十二五期间,在我国进行的前瞻性大型心衰注册登记研究——CN-HF研究纳入了来自全国东北、华北、西北、西南、华南、华东和华中7个地理地区的45家中心的心衰患者,其中包括608例HFmrEF患者。入组患者的病史、辅助检查、各项实验室检测指标、药物及非药物治疗,以及预后情况等临床资料都被完整收录,并追踪随访患者出院后24个月中的硬终点发生情况。通过对该研究的各类数据分析,我们对HFmrEF的临床特征、预后以及药物治疗方案有了更加全面深入的了解。
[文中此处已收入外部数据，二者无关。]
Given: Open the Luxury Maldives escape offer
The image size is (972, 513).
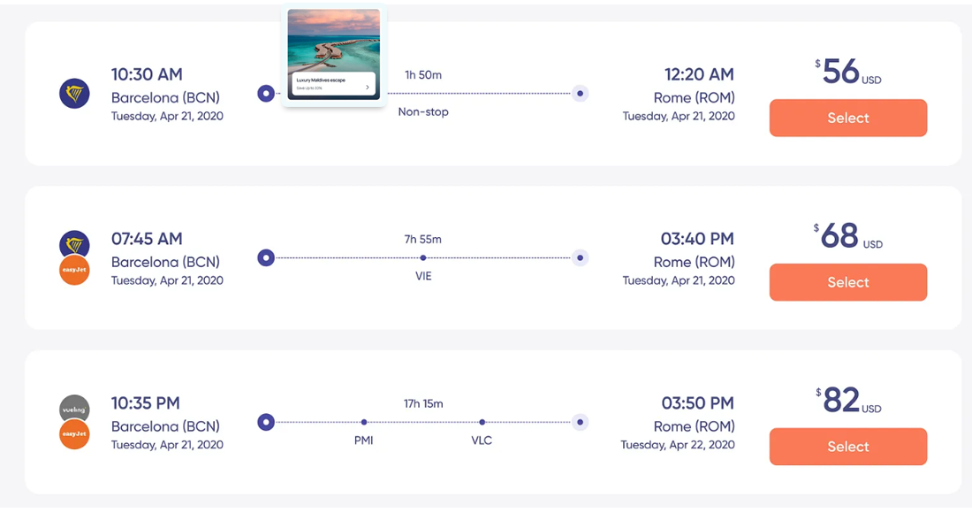Looking at the screenshot, I should (333, 87).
首先在临床特征方面,HFmrEF患者平均年龄为69.6岁,首次因心衰入院的年龄为67.8岁,其中男性占67%,最常见的合并症为高血压、房颤、缺血性心肌病、贫血、糖尿病以及慢性阻塞性肺疾病等。其中房颤的患病率高达近60%,并且在HFmrEF患者中有近40%患者同时患有3种或3种以上的合并症,大部分患者的纽约心脏病协会(NYHA)心功能分级属于II级和III级,BNP中位数为822pg/ml,NT-proBNP的中位数为2515pg/ml。HFmrEF患者中LVEF等于40%的患者最多,占16%。
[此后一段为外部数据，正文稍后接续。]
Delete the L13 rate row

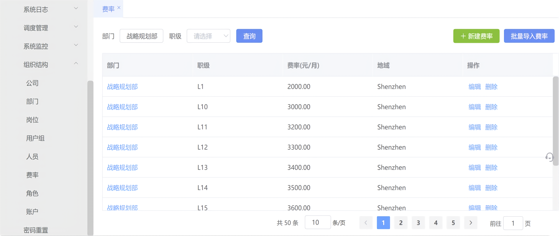pos(491,168)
其次在预后方面,两年随访结果显示HFmrEF患者的生存率与射血分数保留的HFrEF患者更为接近,但是二者之间仍然有统计学差异。在再住院率方面,一年为38.5%,两年为41%,与国际上其他研究的数据类似,总体上预后处于HFrEF患者和HFpEF患者之间。HFmrEF患者的总生存率很大程度上受到合并症的影响。但与传统观念不同的是,对HFmrEF总患者生存率影响最大的合并症是贫血、房颤以及慢性肾病,而非常见的高血压、糖尿病和心梗。患有前三种合并症的患者的死亡率会较无该合并症的患者升高近一倍,并且在合并症数量方面,患有3种或3种以上合并症的患者的生存率也明显低于1~2种合并症的患者。
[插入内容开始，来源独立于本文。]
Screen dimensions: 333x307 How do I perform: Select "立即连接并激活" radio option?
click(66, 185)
再次在药物治疗方面,研究通过校正多个混杂因素发现,ACEI类药物有能够改善患者生存率的倾向,但在统计学上未达统计学差异;而阿司匹林、ACEI或ARB、β受体阻滞剂、醛固酮受体拮抗剂以及临床上常用的由ACEI、β受体阻滞剂和醛固酮受体阻滞剂组成的“金三角”治疗方案都不能明显改善患者预后。另外,使用硝酸盐类和洋地黄药物反而降低患者生存率。而对于再住院率,我们发现ACEI和ARB联用以及“金三角”疗法可以降低30天和1年的再住院率,但β受体阻滞剂却会增加再住院率,其中具体的原因目前尚不明确。
总体而言,HFmrEF患者的临床特征与HFrEF和HFpEF患者不同,多项数据都分布于二者之间;在预后方面,全因死亡率和全因再住院率都处于“中间”状态。对比各种药物治疗的结果显示,ACEI可降低全因死亡率倾向(虽然未达统计学差异),硝酸盐和洋地黄类药物则会增加死亡风险,在再住院率方面,ACEI、ACEI和ARB联用以及“金三角”疗法可显著降低再住院率。